Task:
Given \begin{align*} y(t+h)&\approx \underbrace{\left(\begin{matrix}1-h & 5h & h\\3h & 1-h & 0\\0 & -th & 1+h\end{matrix}\right)}_{F(t,h)}y(t)+\underbrace{\left(\begin{matrix}0\\ht^2\\0\end{matrix}\right)}_{g(t,h)} \end{align*}
and $h=0.1$ and $y(0)={\left(\begin{matrix}0\\0\\0\end{matrix}\right)}$
Question:
How can I find an approximation for $y(1)$ using MATLAB, without using ODE solvers (i.e. write an algorithm)?
Extra Info. that might be useful:
$y(t)={\left(\begin{matrix}y_1(t)\\y_2(t)\\y_3(t)\end{matrix}\right)}$
$y'(t)={\left(\begin{matrix}-1 & 5 & 1\\3 & -1 & 0\\0 & -t & 1\end{matrix}\right)}y(t)+{\left(\begin{matrix}0\\t^2\\0\end{matrix}\right)}$
You have written down one step of the Euler method.
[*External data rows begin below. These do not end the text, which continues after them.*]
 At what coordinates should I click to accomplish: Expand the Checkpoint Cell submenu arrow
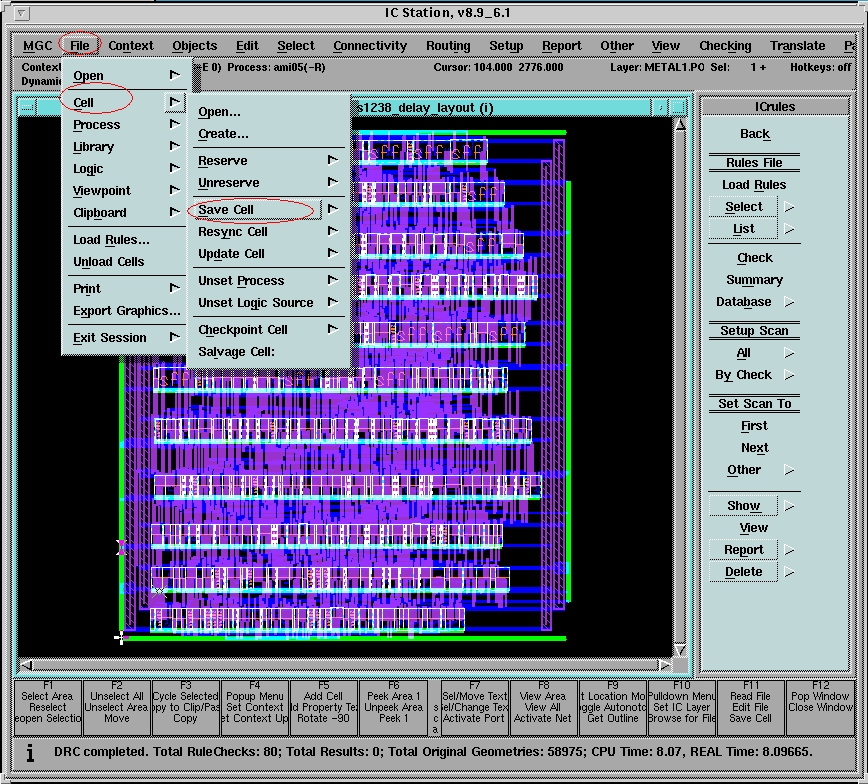[332, 329]
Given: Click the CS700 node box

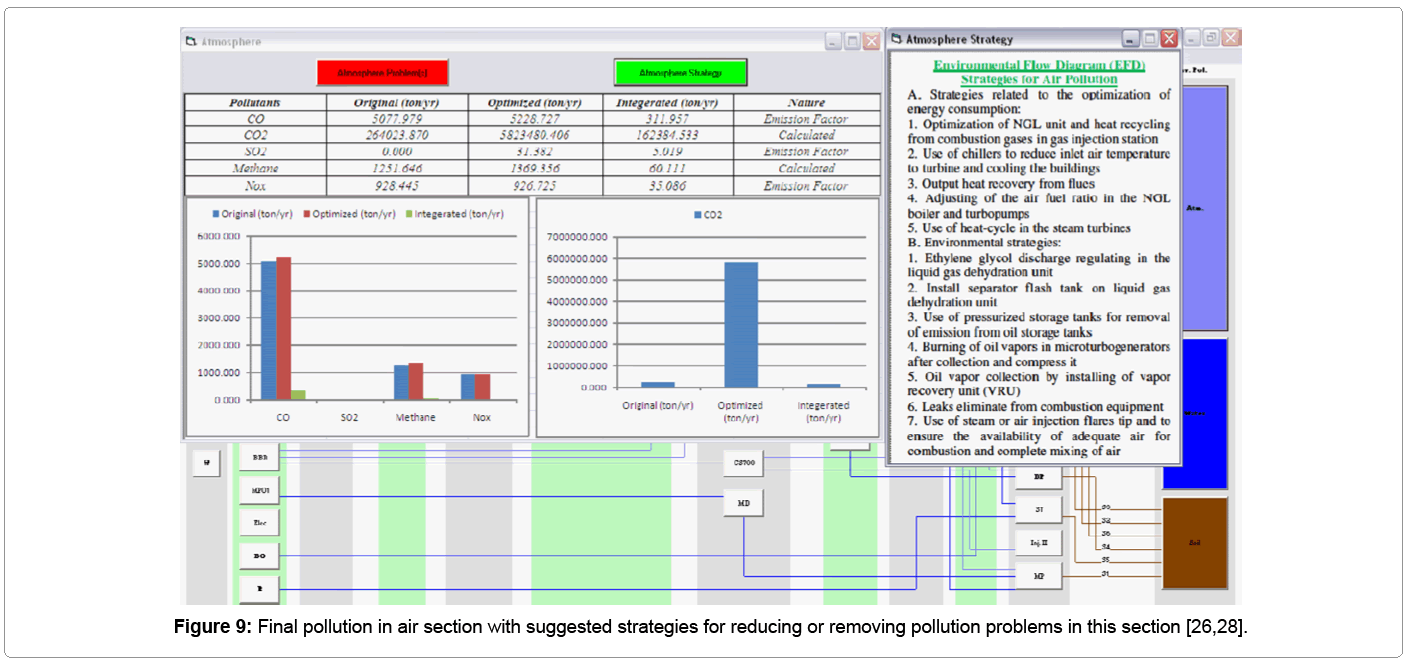Looking at the screenshot, I should (743, 463).
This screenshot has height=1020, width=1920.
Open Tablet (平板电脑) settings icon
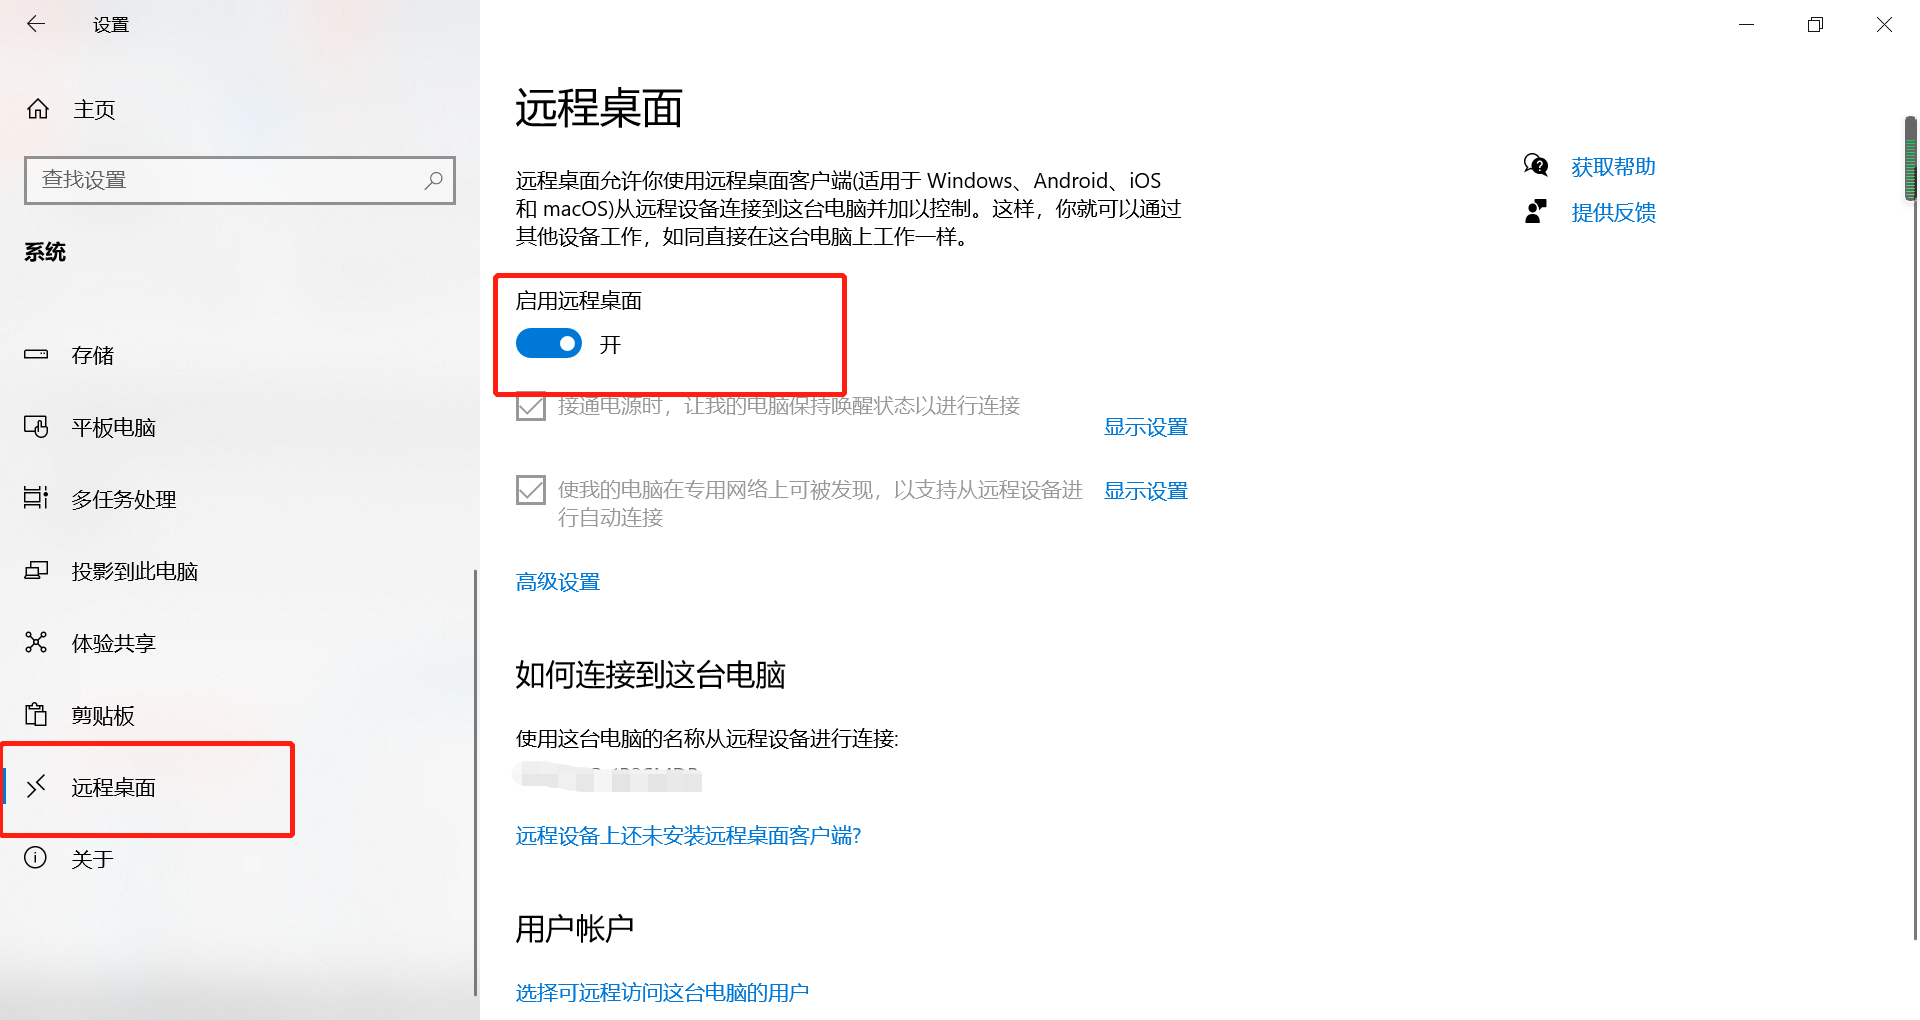point(36,427)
Now apply this 10 times to get from 0 to 1.
At $t=0$ you compute $y(0.1)$ with $h=0.1$, from that you compute $y(0.2)$ etc.
Be advised that the Euler method has a global error (more relative than absolute) of $O(h)$, thus with $h=0.1$ you can expect an error of magnitude of $10\%$, $y_h(1)-y(1)=C·h+O(h^2)$. To get a better measure of the error, perform the same computation with $h=0.2$ and $h=0.05$. You should get that \begin{align} y_{0.2}(1)&-y_{0.1}(1)&&\approx &2·(y_{0.1}(1)&-y_{0.05}(1))\\ &\approx &&&&\approx \\ C·0.1&+O(0.01)&&\approx& 2·(C·0.05&+O(0.0025)) \end{align} and if that is true then a better guess for the exact value is obtained from $$ 2·y_h(1)-y_{2h}(1)=y(1)+O(h^2). $$ See Richardson extrapolation.